Finalmente, o próprio contrato de concessão da CTM contém uma cláusula (a sétima) obrigando-a a «tomar todas as medidas necessárias para assegurar e fazer respeitar a inviolabilidade e o sigilo das comunicações a seu cargo, nos termos da legislação em vigor no território», sigilo este que «abrange o segredo profissional e o dever que impende sobre os trabalhadores da Concessionária e titulares dos seus órgãos de não revelar quer a identidade do peticionário quer do destinatário, quer o conteúdo das comunicações de que tenham conhecimento por motivo da execução do serviço e, bem assim, a proibição de comunicar a terceiros qualquer informação que às mesmas se refira».
Como por aqui se percebe, o problema, a haver, não será, seguramente, por falta de enquadramento legal.

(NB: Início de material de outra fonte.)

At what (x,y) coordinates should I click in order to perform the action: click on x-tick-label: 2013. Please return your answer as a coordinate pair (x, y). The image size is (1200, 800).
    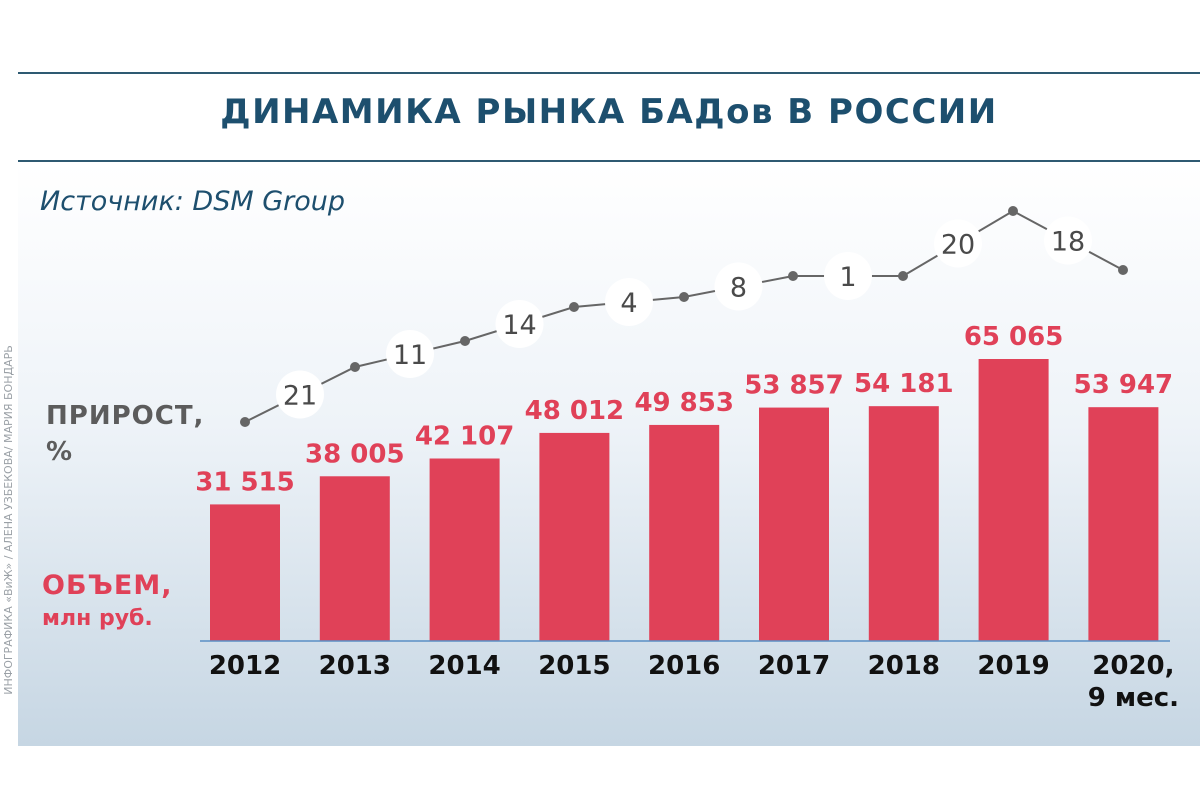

Resta, então, esclarecer cabalmente se as autoridades de Macau, na sua monitorização da Internet, estão a cumprir a lei: que informações andam a obter, sobre quem, através de quem e como? E fazem-no com a necessária intervenção de uma autoridade judiciária (juiz ou delegado do Ministério Público) ou, pelo contrário, as operadoras de telecomunicações do território passam as informações a qualquer inspector (com o devido respeito) que as solicite através de um mero ofício?
Em vez de se preocuparem com os convites para o transporte da tocha, seria bom que os nossos deputados estivessem atentos a isto... A bem de todos nós!

4 comentários:

Anónimo disse...

Concordo com o teu artigo e a explicação sobre a net e o seu regime jurídico na RAEM foram, também, bastante úteis. Obrigada!

E.T's X

Nuno Lima Bastos disse...

Obrigado pelo interesse e pelo comentario (estou fora de Macau e sem acentos)! Esperemos que o alerta sirva para que o assunto seja devidamente esclarecido pelas autoridades.

Nuno Lima Bastos disse...

Outro importante diploma a ter em conta nesta matéria é a «Lei da Protecção de Dados Pessoais» (Lei n.º 8/2005, de 22 de Agosto), bem como o Despacho do Chefe do Executivo n.º 83/2007, de 12 de Março, que criou o Gabinete para a Protecção de Dados Pessoais - organismo que deveria, aliás, ser confrontado com as declarações da PSP.

Anónimo disse...

Bem lembrado. Resta saber o que esse organismo (não) tem para dizer sobre a questão.